● **Objective**
Write out all the entries below again, swapping "section" for "area" and leaving everything else unchanged.

● **Data excerpts**
------------------------------------
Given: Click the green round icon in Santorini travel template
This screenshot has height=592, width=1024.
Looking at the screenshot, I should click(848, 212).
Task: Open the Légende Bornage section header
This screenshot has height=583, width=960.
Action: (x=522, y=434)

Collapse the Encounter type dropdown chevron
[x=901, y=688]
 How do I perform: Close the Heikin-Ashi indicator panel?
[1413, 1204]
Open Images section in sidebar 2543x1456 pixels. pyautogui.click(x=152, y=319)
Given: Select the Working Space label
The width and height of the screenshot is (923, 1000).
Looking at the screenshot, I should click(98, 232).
------------------------------------
● **Answer to this exercise**
Given: Click the green round icon in Santorini travel template
This screenshot has height=592, width=1024.
Looking at the screenshot, I should click(848, 212).
Task: Open the Légende Bornage area header
This screenshot has height=583, width=960.
Action: (x=522, y=434)

Collapse the Encounter type dropdown chevron
[x=901, y=688]
 How do I perform: Close the Heikin-Ashi indicator panel?
[1413, 1204]
Open Images area in sidebar 2543x1456 pixels. pyautogui.click(x=152, y=319)
Given: Select the Working Space label
The width and height of the screenshot is (923, 1000).
Looking at the screenshot, I should click(98, 232).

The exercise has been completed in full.